EXERCISE INPUTS –
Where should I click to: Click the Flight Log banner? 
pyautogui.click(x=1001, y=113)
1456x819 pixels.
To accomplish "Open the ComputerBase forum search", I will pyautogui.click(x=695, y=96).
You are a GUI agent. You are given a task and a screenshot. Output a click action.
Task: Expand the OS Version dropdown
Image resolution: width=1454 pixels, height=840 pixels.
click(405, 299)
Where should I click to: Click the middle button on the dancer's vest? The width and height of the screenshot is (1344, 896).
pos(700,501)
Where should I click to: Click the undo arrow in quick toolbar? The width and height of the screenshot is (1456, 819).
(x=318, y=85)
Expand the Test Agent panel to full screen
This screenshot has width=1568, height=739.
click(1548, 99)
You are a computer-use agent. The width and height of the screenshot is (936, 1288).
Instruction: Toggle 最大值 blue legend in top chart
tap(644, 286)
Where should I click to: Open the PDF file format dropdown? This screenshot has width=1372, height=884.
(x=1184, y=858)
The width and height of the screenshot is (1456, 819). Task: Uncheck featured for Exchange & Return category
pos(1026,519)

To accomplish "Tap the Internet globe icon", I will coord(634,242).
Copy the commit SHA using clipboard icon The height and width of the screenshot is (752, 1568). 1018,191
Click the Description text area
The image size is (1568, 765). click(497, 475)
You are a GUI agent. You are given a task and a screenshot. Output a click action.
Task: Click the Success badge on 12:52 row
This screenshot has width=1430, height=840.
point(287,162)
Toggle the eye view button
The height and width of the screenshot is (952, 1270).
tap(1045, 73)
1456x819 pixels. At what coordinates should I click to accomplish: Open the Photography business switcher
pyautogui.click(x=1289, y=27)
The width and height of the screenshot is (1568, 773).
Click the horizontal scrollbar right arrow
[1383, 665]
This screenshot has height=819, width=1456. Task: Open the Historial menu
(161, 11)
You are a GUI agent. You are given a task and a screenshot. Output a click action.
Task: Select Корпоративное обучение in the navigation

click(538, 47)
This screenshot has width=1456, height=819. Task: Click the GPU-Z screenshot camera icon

DIRECTIONS FOR THIS TASK – Your answer should be the lines above, from the line containing "Exchange & Return category" up to and including the line containing "Copy the commit", reproduced exactly and with nothing else.

ANSWER TO THE PROBLEM –
The width and height of the screenshot is (1456, 819). Task: Uncheck featured for Exchange & Return category
pos(1026,519)

To accomplish "Tap the Internet globe icon", I will coord(634,242).
Copy the commit SHA using clipboard icon The height and width of the screenshot is (752, 1568). 1018,191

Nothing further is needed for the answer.